Oh gurl. There is no easy way to say this, but I'mma say it: you don't have a friend. You have a worshiper. A supplicant. A superfan. And one who's a glutton for punishment, it would seem. I'm sure you get a lot out of this relationship — she's probably funny and smart and cool and kind and all those other things that make us declare a lady our BFF. But her perpetual hurt/disappointment/sadness over your continued romantic rejection of her — well, that ain't healthy for either of you.

I know she is a big part of your life, and that you love her in your own way. But your way is never truly going to make her happy. You've stated repeatedly that you aren't interested in her romantically, and yet she has chosen to stay around. This makes me think that the girl has some real issues with self-esteem that need to be addressed, stat. It also makes me wonder why you've stuck with a "friend" who so clearly doesn't respect your four-year relationship with an intimate partner. Does it stroke your ego in some way?
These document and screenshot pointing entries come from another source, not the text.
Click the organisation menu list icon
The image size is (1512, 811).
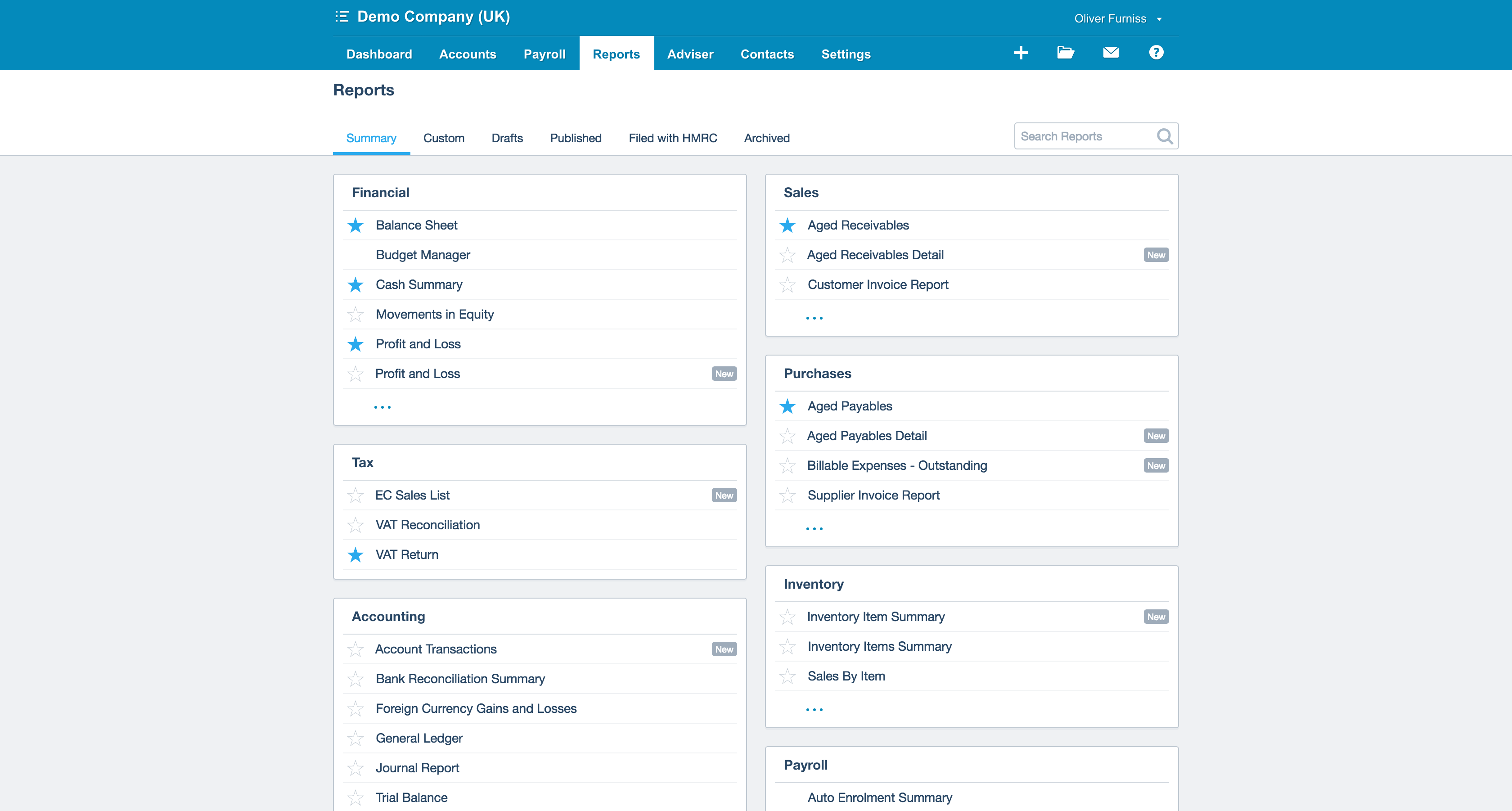pos(342,17)
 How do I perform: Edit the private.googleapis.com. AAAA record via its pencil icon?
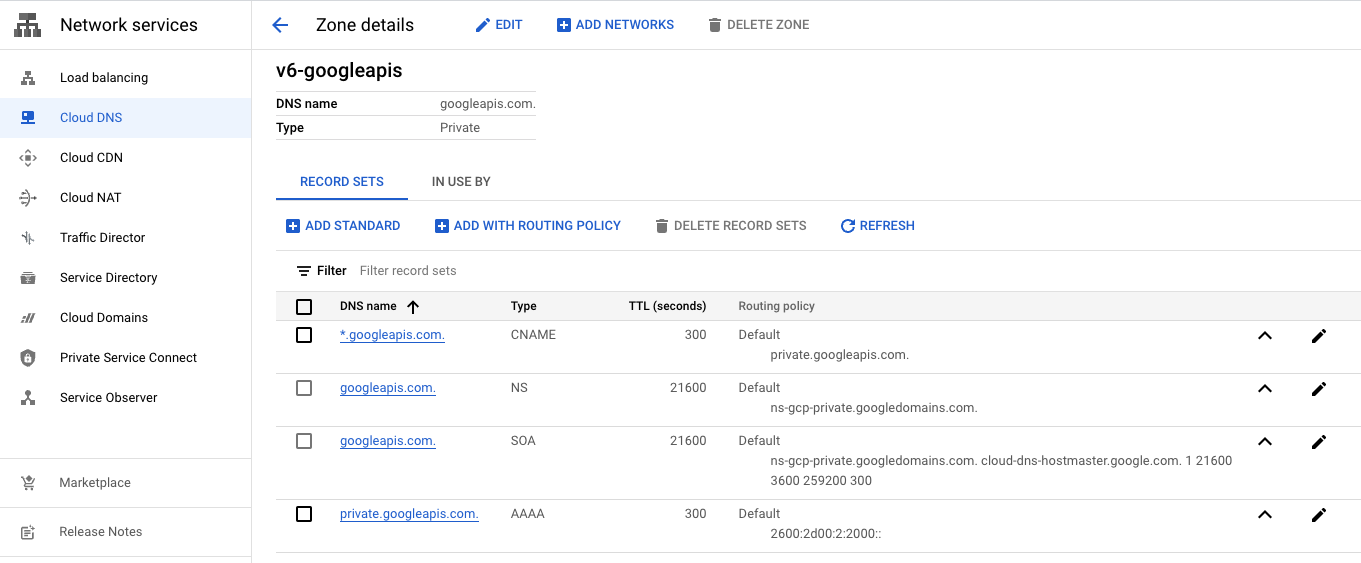[x=1318, y=515]
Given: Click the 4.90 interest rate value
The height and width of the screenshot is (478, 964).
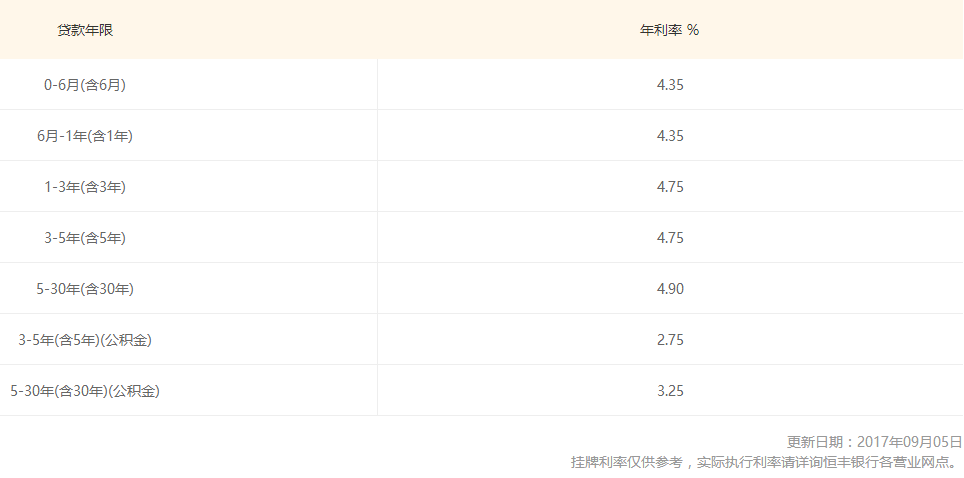Looking at the screenshot, I should pyautogui.click(x=670, y=289).
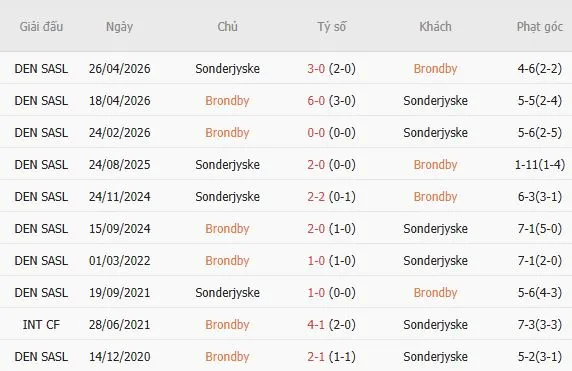Open Brondby away team on 19/09/2021

click(435, 293)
Do you stick with this buddy out of guilt?

It's time to stop enabling this girl's addiction to you. Is it your fault? Of course not. But by maintaining a close relationship with her, you feed her fantasy. And you risk doing serious damage to your serious long-term relationship with your partner.
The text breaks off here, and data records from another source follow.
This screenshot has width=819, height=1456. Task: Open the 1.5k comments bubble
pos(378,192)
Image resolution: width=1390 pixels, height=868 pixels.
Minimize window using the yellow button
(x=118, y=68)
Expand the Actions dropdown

I think the kindest thing you can do for everyone involved in this situation is to sit your friend down and tell her that you can't move forward like this. Urge her to get counseling to help her get over this obsession. I'm hesitant to tell you to cut her out entirely, but you need to have far less contact with her while she goes through this process. Set some boundaries around communications. Be clear and forthright. This is not abandonment. You are holding her responsible for her own behavior.